義務化されなければEVに積極的にはならない
一方、日産はトヨタに対する事実上の逆張りによって、2010年にリーフを導入するも、ゴーン体制で描いた初期構想に比べて、リーフからの商品・横展開が進まず、2021年登場のアリアまでかなり間が空いてしまった。その代わりに、EV技術開発で得たノウハウを活かしたe-POWERがヒットした。
ホンダについては、EVは規制ありきという考えがいまだに強い。これまでのホンダEVモデルを振り返ってみると、フィットEV登場時、当時の伊東社長は「ZEVありき」と言い、またクラリティEVは日本にアメリカ人ジャーナリストたちを栃木の四輪R&D施設に招いて試乗の機会を与えるなど、こちらもZEVありきは明白だった。また、2020年登場のホンダeでも開発関係者は「欧州CO2規制ありき」とハッキリと言う。
こうした近年の日本でのEV普及状況を見る限り、各メーカーがEVに積極的ではないという印象をユーザーが持つのは、結局、日本にEV生産・販売義務化の規制がないからだといえる。別の見方をすると、日本ではEVに対するユーザーからの要望が限定的であり、需要と供給のバランスが悪い。

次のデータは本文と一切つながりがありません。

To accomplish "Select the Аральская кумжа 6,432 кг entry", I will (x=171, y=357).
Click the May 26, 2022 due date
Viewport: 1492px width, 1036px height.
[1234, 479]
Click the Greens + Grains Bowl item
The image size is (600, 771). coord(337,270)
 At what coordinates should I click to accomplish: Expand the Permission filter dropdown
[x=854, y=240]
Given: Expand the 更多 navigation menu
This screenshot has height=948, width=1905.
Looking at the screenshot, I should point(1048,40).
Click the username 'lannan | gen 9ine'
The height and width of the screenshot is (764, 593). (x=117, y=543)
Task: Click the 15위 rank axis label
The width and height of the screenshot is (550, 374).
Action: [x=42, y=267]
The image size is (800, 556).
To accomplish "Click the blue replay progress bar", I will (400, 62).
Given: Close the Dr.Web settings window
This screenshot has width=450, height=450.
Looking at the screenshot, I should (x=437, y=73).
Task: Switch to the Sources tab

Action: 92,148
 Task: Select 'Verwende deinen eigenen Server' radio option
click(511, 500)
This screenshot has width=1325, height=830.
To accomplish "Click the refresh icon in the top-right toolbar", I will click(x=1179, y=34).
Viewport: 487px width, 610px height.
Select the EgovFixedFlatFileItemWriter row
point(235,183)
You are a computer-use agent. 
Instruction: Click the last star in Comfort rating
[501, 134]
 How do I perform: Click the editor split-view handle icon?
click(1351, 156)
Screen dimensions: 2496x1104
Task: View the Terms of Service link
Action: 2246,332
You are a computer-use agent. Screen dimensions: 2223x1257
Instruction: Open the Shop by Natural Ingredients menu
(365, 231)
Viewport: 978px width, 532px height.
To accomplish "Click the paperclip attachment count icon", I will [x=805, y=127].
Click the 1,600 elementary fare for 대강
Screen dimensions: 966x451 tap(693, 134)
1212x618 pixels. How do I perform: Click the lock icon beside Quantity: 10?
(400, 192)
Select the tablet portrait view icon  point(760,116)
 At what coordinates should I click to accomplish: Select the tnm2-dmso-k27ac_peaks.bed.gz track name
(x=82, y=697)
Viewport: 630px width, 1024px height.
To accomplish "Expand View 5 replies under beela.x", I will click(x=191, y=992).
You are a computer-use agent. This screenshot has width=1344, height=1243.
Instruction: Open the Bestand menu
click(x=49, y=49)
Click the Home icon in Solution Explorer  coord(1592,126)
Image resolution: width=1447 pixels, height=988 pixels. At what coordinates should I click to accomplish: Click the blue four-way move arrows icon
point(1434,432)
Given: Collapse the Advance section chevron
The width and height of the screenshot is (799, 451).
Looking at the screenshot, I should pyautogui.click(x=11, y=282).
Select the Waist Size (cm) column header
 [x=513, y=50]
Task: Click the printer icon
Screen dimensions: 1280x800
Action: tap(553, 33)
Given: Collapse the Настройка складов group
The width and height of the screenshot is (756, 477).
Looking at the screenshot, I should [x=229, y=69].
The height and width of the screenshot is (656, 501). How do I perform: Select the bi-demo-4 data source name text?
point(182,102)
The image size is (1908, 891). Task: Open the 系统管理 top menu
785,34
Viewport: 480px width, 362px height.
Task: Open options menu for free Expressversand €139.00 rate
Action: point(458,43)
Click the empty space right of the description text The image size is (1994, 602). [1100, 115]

こうした状況に加えて、近年はESG(環境、ソーシャル、ガバナンス)投資という文脈でEV開発に対して世界的な注目が集まっており、今回日本政府が打ち出した「2050年カーボンニュートラル」実現に向けた「グリーン成長戦略」でもESG投資に対する世界市場での日本の“出遅れ感”への焦りがにじみ出ている。
いずれにしても、「グリーン成長戦略」を基にしたEV販売台数の義務化が正式に制度化されれば、否が応でも日本メーカー製のEVモデルが増えることになるだろう。